How to
Planning a Multi-Stop Trip
Multiple cities in one trip needs a plan. How to sequence stops, book flexible flights and ground travel, and keep the logistics from unravelling.
Published March 24, 2026 · AI-assisted editorial

A multi-stop trip — three cities, two countries, one holiday — is the most rewarding kind to take and the easiest to get wrong. Sequencing the stops and booking the connections in the right order keeps it from unravelling.
Sequence the route
Plan a logical loop or line so you are not backtracking. Then price the legs: sometimes separate one-way flights via Aviasales beat a multi-city fare; sometimes ground travel via trains and buses (using 12Go in Asia) is faster and cheaper than flying between nearby stops.
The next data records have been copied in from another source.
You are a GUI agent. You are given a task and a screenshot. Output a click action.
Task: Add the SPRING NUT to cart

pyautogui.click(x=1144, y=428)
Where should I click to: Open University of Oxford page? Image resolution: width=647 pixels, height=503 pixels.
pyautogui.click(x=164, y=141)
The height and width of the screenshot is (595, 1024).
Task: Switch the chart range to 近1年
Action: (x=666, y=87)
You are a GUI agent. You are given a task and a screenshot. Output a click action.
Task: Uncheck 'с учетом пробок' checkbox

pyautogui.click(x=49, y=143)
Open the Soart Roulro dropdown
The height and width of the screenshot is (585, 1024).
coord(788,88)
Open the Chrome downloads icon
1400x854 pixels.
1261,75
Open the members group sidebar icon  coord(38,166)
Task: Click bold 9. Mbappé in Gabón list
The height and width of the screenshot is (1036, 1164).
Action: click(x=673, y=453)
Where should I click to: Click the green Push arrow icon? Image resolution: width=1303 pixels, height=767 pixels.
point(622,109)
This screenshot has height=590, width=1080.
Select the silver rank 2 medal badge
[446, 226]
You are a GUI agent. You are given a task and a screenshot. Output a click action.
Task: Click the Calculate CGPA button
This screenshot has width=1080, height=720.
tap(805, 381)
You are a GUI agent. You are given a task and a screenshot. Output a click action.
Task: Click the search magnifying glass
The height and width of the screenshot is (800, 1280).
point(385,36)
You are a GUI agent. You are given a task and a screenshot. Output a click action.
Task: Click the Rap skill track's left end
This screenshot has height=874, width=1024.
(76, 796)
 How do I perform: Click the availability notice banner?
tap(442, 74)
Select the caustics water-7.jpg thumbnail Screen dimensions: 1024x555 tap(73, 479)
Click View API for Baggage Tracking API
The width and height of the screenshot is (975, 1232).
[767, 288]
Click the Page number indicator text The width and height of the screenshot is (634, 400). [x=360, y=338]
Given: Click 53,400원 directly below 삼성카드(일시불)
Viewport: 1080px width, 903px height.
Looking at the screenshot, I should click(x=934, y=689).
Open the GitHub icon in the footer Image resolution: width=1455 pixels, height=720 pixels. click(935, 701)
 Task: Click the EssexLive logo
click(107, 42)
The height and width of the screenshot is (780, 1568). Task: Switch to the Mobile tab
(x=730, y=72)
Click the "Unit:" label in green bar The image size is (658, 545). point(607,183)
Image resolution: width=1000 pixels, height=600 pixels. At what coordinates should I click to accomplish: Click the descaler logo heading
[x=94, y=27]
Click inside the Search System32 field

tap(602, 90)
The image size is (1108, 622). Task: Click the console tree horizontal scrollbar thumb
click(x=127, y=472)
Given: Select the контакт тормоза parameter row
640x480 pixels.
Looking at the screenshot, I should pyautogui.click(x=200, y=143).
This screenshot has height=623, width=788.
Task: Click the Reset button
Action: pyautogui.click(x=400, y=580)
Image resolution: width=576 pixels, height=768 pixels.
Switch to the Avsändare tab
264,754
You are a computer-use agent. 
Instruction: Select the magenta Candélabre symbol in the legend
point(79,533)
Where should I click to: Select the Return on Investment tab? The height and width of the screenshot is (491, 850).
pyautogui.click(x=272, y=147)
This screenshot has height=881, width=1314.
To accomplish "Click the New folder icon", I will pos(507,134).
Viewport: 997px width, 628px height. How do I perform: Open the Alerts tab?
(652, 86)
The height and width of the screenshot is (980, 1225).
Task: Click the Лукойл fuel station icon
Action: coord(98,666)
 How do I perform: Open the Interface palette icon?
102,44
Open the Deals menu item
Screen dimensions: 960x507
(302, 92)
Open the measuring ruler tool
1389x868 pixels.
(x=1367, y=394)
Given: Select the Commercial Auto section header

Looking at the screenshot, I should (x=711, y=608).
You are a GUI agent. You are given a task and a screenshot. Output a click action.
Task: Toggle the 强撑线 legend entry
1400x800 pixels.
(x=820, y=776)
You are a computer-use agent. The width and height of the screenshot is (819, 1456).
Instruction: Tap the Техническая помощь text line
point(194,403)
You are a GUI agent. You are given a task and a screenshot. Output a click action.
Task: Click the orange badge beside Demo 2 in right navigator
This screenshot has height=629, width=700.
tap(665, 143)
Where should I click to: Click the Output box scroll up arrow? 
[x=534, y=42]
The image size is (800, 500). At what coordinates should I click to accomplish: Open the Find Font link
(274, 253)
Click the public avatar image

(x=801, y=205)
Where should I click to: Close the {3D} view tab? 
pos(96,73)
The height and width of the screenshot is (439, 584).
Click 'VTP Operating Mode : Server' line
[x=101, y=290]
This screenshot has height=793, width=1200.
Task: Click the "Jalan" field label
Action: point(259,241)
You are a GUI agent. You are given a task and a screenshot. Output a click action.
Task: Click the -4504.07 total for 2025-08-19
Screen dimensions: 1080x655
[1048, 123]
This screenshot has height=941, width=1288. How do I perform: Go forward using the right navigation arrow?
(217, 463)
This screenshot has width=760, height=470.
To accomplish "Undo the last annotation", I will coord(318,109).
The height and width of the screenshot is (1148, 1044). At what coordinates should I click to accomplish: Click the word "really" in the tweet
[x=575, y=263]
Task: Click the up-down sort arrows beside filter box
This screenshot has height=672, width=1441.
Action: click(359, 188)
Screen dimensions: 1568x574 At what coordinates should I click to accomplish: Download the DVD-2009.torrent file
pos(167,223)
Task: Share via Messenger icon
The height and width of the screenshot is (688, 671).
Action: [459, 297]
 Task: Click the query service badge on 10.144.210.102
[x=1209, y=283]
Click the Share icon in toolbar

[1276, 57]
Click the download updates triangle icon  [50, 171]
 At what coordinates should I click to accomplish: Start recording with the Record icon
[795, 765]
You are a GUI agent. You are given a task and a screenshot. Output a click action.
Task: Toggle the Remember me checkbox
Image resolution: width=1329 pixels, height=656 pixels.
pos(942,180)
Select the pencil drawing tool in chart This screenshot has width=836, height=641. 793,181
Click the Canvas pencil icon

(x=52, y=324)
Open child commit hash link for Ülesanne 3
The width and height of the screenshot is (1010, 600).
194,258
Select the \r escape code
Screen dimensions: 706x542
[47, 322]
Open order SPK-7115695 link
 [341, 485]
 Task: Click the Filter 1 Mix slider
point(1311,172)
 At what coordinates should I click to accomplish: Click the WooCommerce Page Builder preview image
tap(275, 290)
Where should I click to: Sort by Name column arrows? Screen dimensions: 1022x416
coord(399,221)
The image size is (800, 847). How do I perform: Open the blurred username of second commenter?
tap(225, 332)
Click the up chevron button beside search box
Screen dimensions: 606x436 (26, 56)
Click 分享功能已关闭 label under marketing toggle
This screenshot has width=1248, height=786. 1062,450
Book flexible where you can
- Use free-cancellation hotels (Booking.com) so you can adjust nights as the plan firms up.
- Leave buffer time between connections — a tight transfer in an unfamiliar city invites stress.
- Keep confirmations in one place, offline.
The connective tissue
A global eSIM that works across all your stops saves buying data in each country, and a transfer booked at each arrival keeps the between-city logistics calm.
What we are watching
Multi-stop and "slow travel" itineraries keep growing as travelers spend longer seeing more in one trip. Booking the legs flexibly and mixing flights with ground travel is what keeps an ambitious route both affordable and sane.